Description
This large highly decorative map of the kingdom of Bohemia was made entirely in Czech language in the 1870s in the time of the Czech national revival. The map was first printed in 1869, in the time after the Austro-Hungarian Compromise of 1867, when the Czech crown did not became equal to the other two counties, and amid the Czech national revival, with a goal to strengthen the national identity and preserve the local language and history in printed forms.
This is an enlarged version, with an in-set map of Prague, and updated information. Correction and new symbols have been added to the legend. A thick red line inside the borders of the Bohemian kingdom on our map, not printed in the previous version, marks the division between the German and Czech inhabited areas.
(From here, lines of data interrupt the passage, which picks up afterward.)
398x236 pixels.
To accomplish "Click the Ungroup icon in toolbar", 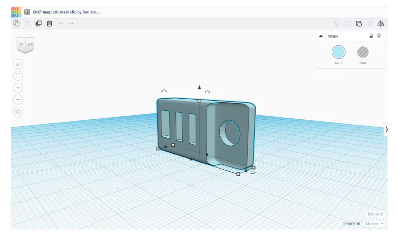I will coord(359,23).
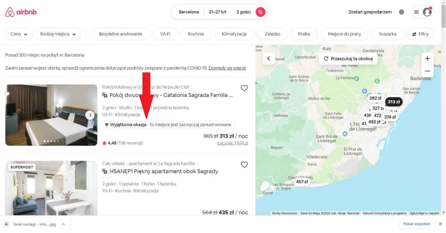Click the Airbnb logo
Screen dimensions: 446x233
coord(21,11)
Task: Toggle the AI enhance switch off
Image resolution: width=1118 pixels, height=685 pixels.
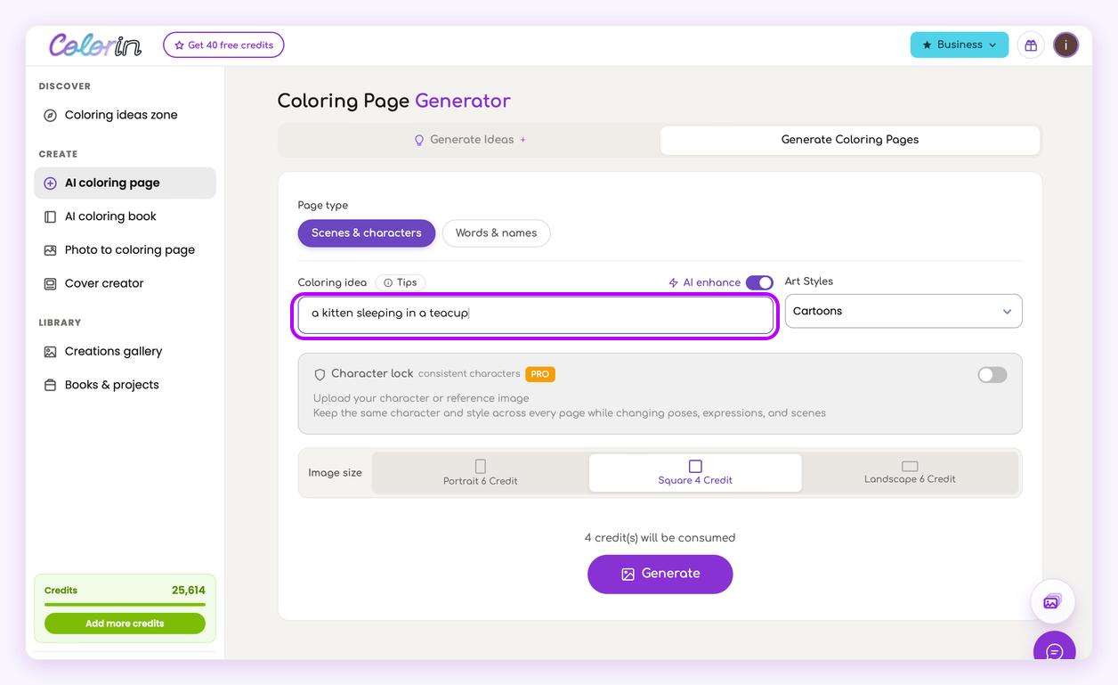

Josef Erben – The Pioneer of the Czech Cartographic Terminology
The author Josef Erben (1830-1908) started his career as a gymnasium professor, worked between 1862-1875 as a docent for statistics at the polytechnical institute and from 1865 as the curator of the map department of maps in the National Museum. In 1870, Erben was promoted to the director of the statistic office of the city of Prague, where he remained until his death. He was well connected with large contemporary cartographic and geographic centers, such as Paris and London. J
osef Erben’s most remarkable woks are detailed maps in Czech language, based on the latest surveys and statistic data. For that Erben had to invent contemporary terminology in his native language, as the maps of Bohemia until then were printed in German language.
Erben’s terminology was highly influential on other Slavic countries, such as Slovenia, which were at the time amid their national revival. They used his newly invented Slavic terms as the basis for their own terminology.
References: OCLC 494797869, 1177058444, 921704981. David Rumsey Map Collection (11758.000).